A brutally unexpected twist in the narrative. It is clear from the doctor’s account that the man’s friends assumed that since the teeth had been ejected, he would soon be getting better. As Dr Duncan immediately recognised, the denture had perforated a large artery of some description; but until the autopsy he had no idea which.

The oesophagus, stomach, and duodenum were found distended with pretty bright arterial blood. The quantity could not be measured; but in the opinion of those present at the examination, Professor Henderson, Mr Shand, Mr Reid, and myself, there could not be less than eight or ten pounds.

This is a vast amount of blood – many pints, and easily enough to cause rapid death.

The pharynx and oesophagus were laid open by an incision posteriorly, carried as low as the cardiac orifice of the stomach. About 4½ inches from the rima glottidis there was an ulcerated perforation of the anterior part of the oesophagus, of about ¾ths of an inch in length and three lines in breadth, passing obliquely upwards from the right to the left side.

The rima glottidis is the narrowest part of the cavity of the larynx. The false teeth had caused a large opening in the gullet some distance below it.

By this opening the probe could be readily passed into the aorta; but the latter vessel was not laid open at the time, it being thought better to immerse it for a day or two in spirits before doing so. On laying open the aorta subsequently, a perforation of about the size of a large crowquill was found about half an inch below the origin of the left subclavian artery.

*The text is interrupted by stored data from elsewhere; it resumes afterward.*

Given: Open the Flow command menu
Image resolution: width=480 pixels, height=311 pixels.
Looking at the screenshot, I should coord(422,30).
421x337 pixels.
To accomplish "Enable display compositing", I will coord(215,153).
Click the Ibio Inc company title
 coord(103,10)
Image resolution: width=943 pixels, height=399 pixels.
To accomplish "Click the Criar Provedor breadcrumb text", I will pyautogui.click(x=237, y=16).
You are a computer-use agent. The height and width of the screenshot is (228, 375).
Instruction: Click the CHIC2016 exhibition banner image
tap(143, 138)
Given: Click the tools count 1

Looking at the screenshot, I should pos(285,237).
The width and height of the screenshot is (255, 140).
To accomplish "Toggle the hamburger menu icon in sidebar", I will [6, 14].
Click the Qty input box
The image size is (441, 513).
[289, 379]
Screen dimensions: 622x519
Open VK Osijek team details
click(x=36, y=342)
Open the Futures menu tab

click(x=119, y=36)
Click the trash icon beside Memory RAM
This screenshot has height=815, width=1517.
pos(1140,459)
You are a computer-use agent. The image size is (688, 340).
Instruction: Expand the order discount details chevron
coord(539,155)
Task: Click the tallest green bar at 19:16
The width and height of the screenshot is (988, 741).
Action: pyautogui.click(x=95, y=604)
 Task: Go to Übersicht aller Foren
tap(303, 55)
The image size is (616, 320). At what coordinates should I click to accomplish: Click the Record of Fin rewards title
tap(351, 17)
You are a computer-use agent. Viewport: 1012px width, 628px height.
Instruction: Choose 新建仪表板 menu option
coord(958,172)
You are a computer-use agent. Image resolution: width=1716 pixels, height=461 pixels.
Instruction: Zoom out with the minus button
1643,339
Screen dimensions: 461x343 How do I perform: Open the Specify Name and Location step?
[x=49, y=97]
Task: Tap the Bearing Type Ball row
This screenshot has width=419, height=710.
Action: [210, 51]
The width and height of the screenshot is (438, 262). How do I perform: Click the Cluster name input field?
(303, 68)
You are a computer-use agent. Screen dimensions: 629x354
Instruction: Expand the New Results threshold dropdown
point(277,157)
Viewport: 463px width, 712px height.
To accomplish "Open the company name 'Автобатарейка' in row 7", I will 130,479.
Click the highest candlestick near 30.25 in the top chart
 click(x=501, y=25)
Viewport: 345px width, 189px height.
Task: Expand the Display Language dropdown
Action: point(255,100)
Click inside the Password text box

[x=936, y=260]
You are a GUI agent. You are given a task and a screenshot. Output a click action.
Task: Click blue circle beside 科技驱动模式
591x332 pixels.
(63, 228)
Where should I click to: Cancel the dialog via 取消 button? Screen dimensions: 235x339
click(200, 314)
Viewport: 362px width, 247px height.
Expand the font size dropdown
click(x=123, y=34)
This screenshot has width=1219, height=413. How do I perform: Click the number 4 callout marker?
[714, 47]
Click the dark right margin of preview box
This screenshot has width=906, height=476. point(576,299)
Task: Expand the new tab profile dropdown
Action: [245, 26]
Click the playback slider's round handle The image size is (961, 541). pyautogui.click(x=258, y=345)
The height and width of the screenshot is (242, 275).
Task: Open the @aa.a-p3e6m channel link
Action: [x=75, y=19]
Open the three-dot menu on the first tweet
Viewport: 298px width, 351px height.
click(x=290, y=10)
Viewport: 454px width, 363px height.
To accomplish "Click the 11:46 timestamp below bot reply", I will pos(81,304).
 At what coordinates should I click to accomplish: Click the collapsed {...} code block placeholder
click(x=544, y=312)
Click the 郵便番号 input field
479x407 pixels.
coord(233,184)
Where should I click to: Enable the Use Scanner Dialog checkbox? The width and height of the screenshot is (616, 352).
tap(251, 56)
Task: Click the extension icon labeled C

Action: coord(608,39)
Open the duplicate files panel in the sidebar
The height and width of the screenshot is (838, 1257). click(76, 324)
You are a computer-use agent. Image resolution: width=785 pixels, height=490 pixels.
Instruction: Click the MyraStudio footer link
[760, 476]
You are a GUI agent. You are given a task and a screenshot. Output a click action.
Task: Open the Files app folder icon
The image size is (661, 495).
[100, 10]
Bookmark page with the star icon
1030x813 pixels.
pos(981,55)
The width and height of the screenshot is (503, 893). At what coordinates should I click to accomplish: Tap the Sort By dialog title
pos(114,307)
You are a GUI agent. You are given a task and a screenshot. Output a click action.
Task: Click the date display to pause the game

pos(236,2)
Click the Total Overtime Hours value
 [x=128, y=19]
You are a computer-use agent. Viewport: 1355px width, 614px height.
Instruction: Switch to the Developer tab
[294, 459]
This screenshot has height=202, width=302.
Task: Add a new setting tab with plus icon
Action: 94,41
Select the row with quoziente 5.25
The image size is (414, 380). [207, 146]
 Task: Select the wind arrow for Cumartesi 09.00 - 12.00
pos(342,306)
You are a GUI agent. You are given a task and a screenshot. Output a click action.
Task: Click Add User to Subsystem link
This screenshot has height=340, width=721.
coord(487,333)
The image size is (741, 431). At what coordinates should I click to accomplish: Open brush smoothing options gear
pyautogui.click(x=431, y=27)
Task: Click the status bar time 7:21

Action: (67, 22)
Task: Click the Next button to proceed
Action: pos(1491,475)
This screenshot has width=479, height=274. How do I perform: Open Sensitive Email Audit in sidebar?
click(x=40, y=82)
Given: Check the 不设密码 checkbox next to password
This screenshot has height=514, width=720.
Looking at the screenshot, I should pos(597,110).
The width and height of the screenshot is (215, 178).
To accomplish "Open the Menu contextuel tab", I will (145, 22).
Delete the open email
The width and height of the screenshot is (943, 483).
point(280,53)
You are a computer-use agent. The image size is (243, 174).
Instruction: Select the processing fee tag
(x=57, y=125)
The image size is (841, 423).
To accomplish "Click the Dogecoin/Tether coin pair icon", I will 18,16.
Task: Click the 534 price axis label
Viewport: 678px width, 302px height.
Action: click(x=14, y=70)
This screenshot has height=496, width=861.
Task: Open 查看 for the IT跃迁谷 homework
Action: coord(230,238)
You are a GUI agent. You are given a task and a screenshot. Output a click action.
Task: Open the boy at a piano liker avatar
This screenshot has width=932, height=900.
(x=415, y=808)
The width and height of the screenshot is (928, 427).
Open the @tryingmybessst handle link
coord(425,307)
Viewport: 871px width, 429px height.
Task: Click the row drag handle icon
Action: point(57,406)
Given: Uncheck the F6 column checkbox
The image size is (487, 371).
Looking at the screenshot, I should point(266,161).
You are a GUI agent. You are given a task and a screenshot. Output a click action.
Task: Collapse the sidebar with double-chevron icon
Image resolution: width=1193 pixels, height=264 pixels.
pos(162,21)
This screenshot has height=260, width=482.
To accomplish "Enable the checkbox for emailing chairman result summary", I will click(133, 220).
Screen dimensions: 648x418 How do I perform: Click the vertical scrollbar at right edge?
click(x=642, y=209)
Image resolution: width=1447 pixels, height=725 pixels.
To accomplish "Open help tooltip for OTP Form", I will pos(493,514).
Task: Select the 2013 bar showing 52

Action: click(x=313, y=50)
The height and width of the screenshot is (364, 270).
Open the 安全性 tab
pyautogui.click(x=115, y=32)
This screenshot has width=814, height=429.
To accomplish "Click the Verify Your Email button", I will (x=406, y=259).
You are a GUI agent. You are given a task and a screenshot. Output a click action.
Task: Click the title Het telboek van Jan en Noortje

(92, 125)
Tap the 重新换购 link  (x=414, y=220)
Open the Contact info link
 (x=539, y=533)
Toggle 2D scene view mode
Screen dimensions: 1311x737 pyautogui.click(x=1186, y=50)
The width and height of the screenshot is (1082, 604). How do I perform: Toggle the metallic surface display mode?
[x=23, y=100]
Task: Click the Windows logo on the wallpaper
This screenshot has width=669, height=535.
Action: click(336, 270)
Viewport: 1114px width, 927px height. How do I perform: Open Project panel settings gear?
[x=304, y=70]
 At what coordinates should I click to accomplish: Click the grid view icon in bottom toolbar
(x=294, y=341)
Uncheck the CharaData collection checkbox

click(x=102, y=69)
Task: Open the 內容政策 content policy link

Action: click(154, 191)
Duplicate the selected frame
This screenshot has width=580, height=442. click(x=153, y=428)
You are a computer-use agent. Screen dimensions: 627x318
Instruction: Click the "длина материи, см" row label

The denture had caused a small hole in the aorta – but that was all that was needed to kill him very quickly indeed. The aorta, the largest artery in the body, contains blood at extremely high pressure. Even a tiny hole in it can cause catastrophic haemorrhage.

false teeth
Cross-section of patient’s aorta, showing the hole (marked ‘d’) made by the false teeth

The gold plate to which the teeth were attached was pretty large, adapted to the shape of the palate immediately behind the incisor canine and bicuspid teeth on either side, with projections corresponding to the spaces between these teeth. The two last of these projections on both sides were large and pointed, with almost a cutting edge.

The surgeon observes that

one could scarcely conceive a more dangerous weapon, or one more likely to be followed by fatal consequences, than that I have just described, when lodged in the situation in which this one must have remained from the time of the accident.

It’s not often that dentures are described as a ‘dangerous weapon’. But in this case it seems the comparison was justified.